■ **What you should do**: Rewrite everything from the record containing "Where should I click to: Click the plus" down to the last of the records as a two-column CSV with the header instruction,click_point, one row per record. Put each record's text and its answer in a single quoted field apiece, with line breaks replaced by spaces.

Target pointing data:
------------------------------------------------------------------------

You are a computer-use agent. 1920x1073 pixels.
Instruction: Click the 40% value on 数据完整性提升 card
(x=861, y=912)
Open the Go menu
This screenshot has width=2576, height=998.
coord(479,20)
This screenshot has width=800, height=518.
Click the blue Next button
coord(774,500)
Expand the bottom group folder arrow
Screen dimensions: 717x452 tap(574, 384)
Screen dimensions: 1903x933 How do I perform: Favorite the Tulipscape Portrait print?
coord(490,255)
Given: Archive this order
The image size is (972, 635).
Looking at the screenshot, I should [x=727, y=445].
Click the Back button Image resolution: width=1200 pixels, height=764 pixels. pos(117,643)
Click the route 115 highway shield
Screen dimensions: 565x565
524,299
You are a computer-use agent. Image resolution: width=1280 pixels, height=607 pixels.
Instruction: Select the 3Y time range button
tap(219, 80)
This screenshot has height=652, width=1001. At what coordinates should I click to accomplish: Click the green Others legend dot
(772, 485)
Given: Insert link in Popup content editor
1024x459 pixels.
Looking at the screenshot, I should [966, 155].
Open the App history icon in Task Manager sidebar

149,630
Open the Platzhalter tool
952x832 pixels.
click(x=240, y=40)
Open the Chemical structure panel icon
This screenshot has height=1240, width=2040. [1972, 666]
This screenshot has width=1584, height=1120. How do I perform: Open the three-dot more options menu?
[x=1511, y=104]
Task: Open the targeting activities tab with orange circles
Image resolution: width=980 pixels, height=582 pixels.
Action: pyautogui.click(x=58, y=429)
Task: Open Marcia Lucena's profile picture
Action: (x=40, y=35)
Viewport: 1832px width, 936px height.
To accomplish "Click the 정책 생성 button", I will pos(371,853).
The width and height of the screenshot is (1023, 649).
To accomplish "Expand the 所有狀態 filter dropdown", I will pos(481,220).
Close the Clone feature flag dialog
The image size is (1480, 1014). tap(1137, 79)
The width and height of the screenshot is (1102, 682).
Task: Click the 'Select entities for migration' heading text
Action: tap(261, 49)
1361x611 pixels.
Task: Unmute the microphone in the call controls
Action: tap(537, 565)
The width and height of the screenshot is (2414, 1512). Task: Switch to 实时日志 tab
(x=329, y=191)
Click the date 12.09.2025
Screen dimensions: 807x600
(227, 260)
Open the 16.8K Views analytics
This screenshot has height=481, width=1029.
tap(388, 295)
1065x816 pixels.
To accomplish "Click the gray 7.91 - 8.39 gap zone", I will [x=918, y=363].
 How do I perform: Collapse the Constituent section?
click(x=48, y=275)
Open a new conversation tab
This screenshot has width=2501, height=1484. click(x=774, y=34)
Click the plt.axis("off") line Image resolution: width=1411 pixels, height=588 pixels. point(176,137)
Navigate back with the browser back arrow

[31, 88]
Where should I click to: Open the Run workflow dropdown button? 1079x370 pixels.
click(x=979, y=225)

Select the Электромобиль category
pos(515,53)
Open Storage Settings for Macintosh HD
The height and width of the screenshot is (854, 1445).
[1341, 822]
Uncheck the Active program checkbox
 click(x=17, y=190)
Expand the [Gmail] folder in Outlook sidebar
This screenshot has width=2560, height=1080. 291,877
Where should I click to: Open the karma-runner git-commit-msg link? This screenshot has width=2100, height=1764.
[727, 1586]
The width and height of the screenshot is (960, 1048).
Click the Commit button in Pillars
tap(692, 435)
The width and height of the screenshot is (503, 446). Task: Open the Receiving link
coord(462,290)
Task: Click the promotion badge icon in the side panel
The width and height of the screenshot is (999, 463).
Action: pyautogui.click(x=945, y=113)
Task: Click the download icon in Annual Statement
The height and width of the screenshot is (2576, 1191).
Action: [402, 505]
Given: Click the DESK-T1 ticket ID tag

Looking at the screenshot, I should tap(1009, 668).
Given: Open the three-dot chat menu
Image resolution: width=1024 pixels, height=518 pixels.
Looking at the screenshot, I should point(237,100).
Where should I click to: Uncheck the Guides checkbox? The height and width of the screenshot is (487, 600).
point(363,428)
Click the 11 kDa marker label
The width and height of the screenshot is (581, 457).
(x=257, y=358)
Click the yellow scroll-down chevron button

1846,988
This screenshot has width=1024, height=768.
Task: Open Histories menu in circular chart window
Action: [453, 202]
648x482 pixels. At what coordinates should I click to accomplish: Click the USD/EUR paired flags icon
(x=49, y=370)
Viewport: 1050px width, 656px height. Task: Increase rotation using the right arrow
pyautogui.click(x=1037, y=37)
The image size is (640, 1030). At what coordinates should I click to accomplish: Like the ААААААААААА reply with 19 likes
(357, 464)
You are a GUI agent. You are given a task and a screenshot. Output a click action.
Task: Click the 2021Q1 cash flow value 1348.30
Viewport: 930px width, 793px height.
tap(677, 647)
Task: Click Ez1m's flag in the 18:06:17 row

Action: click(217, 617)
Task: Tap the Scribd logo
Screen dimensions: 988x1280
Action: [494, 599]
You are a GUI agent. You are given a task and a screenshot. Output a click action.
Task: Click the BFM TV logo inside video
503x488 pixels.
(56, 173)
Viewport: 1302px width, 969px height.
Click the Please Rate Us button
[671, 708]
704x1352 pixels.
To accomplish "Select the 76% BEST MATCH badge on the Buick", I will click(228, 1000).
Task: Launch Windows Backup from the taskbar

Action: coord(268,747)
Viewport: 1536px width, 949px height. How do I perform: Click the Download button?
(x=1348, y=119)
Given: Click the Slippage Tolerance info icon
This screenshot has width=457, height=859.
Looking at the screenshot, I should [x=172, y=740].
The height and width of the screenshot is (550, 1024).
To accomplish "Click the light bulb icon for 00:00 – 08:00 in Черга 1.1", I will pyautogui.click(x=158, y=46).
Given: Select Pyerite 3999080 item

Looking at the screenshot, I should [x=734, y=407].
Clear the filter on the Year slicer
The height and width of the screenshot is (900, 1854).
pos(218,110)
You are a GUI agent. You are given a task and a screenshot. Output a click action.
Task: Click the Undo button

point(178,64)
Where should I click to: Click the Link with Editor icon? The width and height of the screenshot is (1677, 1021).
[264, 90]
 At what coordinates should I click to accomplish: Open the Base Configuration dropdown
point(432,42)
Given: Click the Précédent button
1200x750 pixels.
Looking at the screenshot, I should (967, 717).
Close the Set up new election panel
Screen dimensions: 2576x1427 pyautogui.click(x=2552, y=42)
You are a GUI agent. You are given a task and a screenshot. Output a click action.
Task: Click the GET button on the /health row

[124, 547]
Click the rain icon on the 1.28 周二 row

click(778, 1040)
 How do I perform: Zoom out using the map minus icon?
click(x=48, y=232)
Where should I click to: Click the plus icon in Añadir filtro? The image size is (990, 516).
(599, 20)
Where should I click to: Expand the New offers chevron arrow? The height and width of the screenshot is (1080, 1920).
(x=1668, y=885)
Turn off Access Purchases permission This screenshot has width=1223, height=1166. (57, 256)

------------------------------------------------------------------------

■ **Full answer**:
instruction,click_point
"Where should I click to: Click the plus icon in Añadir filtro? The image size is (990, 516).","(599, 20)"
"Where should I click to: Expand the New offers chevron arrow? The height and width of the screenshot is (1080, 1920).","(x=1668, y=885)"
"Turn off Access Purchases permission This screenshot has width=1223, height=1166.","(57, 256)"